About this task
Each line of the records below that holds "computer" should be returned.
"""
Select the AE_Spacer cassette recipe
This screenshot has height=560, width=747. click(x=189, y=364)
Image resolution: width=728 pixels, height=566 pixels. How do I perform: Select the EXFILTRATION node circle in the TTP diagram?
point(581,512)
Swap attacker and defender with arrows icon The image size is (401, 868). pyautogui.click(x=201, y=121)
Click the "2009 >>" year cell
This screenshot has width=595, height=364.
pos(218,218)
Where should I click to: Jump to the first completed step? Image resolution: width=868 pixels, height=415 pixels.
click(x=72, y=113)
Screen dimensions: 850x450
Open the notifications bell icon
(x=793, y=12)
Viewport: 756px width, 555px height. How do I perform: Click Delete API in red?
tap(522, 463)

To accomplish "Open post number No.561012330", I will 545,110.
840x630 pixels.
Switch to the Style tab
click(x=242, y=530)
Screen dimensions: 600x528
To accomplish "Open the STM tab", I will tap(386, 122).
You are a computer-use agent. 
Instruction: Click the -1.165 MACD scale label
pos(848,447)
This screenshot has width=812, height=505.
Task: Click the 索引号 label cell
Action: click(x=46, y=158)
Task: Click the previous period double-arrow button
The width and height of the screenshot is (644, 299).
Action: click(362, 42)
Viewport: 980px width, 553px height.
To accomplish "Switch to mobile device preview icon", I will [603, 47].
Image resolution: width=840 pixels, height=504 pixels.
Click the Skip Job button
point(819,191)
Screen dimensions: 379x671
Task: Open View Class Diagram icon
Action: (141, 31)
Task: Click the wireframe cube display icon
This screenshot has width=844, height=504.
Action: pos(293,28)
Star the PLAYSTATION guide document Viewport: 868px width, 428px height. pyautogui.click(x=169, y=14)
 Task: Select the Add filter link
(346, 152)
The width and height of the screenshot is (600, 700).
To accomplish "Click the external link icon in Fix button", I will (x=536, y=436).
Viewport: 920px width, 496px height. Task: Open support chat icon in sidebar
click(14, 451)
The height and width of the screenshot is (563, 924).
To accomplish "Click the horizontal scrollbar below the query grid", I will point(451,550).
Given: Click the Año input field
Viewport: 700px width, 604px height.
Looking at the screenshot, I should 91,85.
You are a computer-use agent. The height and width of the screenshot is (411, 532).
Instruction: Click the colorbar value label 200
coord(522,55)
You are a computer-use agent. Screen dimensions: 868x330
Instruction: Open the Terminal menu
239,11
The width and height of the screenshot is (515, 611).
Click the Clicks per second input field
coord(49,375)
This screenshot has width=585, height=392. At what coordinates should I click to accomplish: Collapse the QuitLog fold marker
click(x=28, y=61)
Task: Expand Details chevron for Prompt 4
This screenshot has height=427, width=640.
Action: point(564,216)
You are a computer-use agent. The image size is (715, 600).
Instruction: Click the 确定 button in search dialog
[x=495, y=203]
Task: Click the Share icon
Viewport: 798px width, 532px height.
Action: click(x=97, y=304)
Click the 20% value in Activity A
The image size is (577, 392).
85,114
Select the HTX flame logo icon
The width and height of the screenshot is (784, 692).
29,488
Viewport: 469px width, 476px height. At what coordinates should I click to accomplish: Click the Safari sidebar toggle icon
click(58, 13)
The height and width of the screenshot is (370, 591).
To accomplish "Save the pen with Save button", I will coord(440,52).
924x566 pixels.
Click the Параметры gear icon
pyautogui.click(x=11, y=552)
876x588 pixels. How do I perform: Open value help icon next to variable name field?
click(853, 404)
"""
Answer space
You are a computer-use agent. 
You are a computer-use agent. The height and width of the screenshot is (411, 532).
You are a computer-use agent. Screen dimensions: 868x330
You are a computer-use agent. The image size is (715, 600).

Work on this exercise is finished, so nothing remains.